Anthony Albanese remains confident of maintaining positive relationships with Indonesia, ahead of his three-day trip to the country.
The Prime Minister will fly out for Jakarta on Sunday, where he will hold key talks with President Joko Widodo.
Mr Albanese said while he had already spoken with President Widodo since becoming prime minister, he was looking forward to continuing bilateral talks with Indonesia.
“My government is determined to have better relations across the Indo-Pacific region,” he told reporters in Perth on Sunday morning.
“My discussions with President Widodo have been very cordial and positive … we’ve met, of course, in the past, I look forward to the next couple of days.”
Following the talks in Jakarta, Mr Albanese will also visit the city of Makassar in the country’s east. He said it was critical that relations with Indonesia extended to all of the country.
Indonesia’s breadth and complexity
“It’s important that we recognise that Indonesia isn’t just Jakarta and Bali, it is a vast archipelago,” Mr Albanese said.
“It is an important nation to our north, the largest Muslim country on the planet.”
On the agenda will be trade, climate change and energy, as well as regional and global interests.
Discussions are also set to take place on the Indonesia-Australia comprehensive economic partnership agreement, along with Australia’s proposed $200 million climate and infrastructure fund.
The visit to Indonesia will continue an Australian diplomatic tradition of newly elected prime ministers making the country one of their first ports of call.
While Mr Albanese’s first overseas trip as prime minister was to Tokyo for the Quad Leaders’ Summit, he said repeatedly during the election campaign Indonesia would be a priority for his government.

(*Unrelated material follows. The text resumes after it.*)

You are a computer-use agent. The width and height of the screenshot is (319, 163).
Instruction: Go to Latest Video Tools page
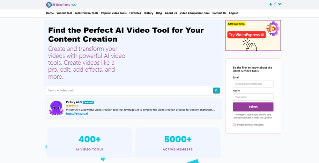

As well as meeting President Widodo, Mr Albanese will hold talks with ASEAN Secretary-General Dato Lim Jock Hoi.
“Those discussions reflect as a priority that we have on southeast Asia,” Mr Albanese said.
The prime minister will travel alongside Foreign Minister Penny Wong, Trade Minister Don Farrell, Industry Minister Ed Husic, as well as Darwin-based MP Luke Gosling.
Business hitches a ride
A high-level delegation of Australian business leaders will also travel to Indonesia.
The visit comes amid growing tensions in the Indo-Pacific, with China’s foreign minister recently saying Australia had viewed China as a rival not a partner.
Mr Albanese said there was strategic competition in the region.
“What we need to do is to make sure that we have competition, recognise that it’s there without catastrophe,” he said.
“I certainly seek peaceful relations with all of our neighbours, recognising the challenges though, which there are.”
The prime minister will visit Indonesia again later this year for the G20 summit in Bali.
However, the summit may be overshadowed by the appearance of Russian President Vladimir Putin, following the country’s invasion of Ukraine.
Mr Albanese said the presidency of the G20 was important for Indonesia.
“People who respect human rights would feel uncomfortable with sitting around the table with Vladimir Putin,” he said.